Questions / For Funders

What other aspects of research-practice partnerships are important to support?

Relatively little funding is allocated to building the research capacity of partnerships in child welfare, juvenile justice and children’s mental health. Most funding is tied to specific program initiatives, and funding for research doesn’t include dollars to support the early research activities needed to build a research-practice partnership. In an era when programs are asked to adopt evidence-based models, funding for data infrastructure and administrative operations are needed to enable RPPs to take root. Palinkas, Short, & Wong (2015) relayed that the director of the Child and Adolescent Services Research Center (CASRC) at Rady Children’s Hospital-San Diego, in partnership with county-level child welfare and child mental health service systems, budgeted a full-time position at the mental health agency to support research-related activities. Relationship maintenance is an essential investment, but projects rarely have funding to cover relationship-building activities, particularly between projects. While foundations might fill some of the gap, universities and agency partners can also be encouraged to provide seed money and staff time to cover the essential work of relationship maintenance, such as long-term engagement and sustained presence of researchers, face-to-face meetings, and staff time for coordinating across and between projects (Coburn, Penuel, & Geil, 2013).

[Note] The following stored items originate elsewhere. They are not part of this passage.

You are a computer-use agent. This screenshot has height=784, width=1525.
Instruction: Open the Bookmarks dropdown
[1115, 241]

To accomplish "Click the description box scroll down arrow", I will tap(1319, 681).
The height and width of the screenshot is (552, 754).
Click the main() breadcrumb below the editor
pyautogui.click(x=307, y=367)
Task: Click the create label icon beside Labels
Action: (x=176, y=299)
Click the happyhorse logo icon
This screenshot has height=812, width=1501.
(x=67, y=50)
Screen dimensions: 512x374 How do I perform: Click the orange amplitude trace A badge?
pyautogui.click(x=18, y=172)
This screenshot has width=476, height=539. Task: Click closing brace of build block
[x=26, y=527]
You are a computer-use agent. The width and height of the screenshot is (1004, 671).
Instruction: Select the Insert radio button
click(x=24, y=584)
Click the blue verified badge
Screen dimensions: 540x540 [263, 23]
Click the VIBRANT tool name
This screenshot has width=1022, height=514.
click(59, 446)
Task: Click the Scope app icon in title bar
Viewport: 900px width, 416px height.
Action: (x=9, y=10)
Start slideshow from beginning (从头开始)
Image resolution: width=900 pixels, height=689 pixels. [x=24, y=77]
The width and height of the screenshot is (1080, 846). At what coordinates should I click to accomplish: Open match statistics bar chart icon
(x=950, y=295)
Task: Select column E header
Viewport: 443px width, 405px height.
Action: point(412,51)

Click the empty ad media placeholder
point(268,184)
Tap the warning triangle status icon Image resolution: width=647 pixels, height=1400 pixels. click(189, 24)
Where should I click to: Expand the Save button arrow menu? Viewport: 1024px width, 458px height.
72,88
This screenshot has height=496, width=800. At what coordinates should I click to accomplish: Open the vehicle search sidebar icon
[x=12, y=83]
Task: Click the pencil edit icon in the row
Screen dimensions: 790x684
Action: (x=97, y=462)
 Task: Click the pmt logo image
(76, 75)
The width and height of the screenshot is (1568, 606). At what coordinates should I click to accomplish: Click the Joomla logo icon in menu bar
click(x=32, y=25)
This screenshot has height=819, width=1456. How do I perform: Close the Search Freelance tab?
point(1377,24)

Communication and engagement are also areas that can be difficult to fund. Local funders can be especially helpful in this vein as they are often interested in projects that build capacity in their own backyards and in work that demonstrates effectiveness in improving outcomes for local populations. Community outreach workshops, events for sharing research findings with community stakeholders, and other forms of communication to disseminate research findings in accessible ways can be mutually beneficial for the RPP’s ongoing work and for the local funder interested in community impact.

The private sector is often more nimble than their public sector counterparts. Public sector bureaucracy sometimes slows down an agency’s ability to take up available funding or act nimbly in the start-up phase. To get partnerships up and running, funding partners can fill the start-up gap with the expectation that agencies will cover the ongoing maintenance of the partnership. One administrator suggested that this kind of up-front private investment could stimulate more research-practice partnerships, giving them modest but essential support to get up and running. A countering concern is to what extent the researcher’s dependency on the agency for funding threatens the independence of the research and reporting of findings.